当徐统轩骑着白龙驹风风火火赶到徐府的时候,天色刚刚大亮。他跃下马背,满头大汗地跑进王静兰住的屋子,见父亲直挺挺地躺在**,目光呆滞,已经说不出一句话来。
昨天中午,徐福荣离开牛毛沟金矿不久,索特那旺就来了。自麒麟峡谷劫镖失败后,他连夜跑回哈达门,躲在无极门里休养。这次失败着实把他吓得不轻,若不是跑得快,早就成了韩式兄弟的枪下怨鬼了。

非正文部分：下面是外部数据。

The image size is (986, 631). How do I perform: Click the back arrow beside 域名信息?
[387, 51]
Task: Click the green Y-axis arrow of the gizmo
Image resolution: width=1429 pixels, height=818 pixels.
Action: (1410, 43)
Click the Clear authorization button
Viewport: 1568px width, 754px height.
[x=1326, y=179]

来牛毛沟金矿见徐统轩,怀着两个目的。一是想了解一下护矿队为何要帮助吴海涛的原因,借机探测一下徐统轩的真正心思立场,二是想让徐统轩严厉惩处韩玉荣,最好将姓韩的枪毙,以解心头之恨。
最近这段时间里,为了进一步笼络这位徐家二少爷,按照车林齐密特大喇嘛的吩咐,可没少送各枪支弹药给他,帮他将护矿队武装到牙齿,用来抵抗妄图北进的北洋军。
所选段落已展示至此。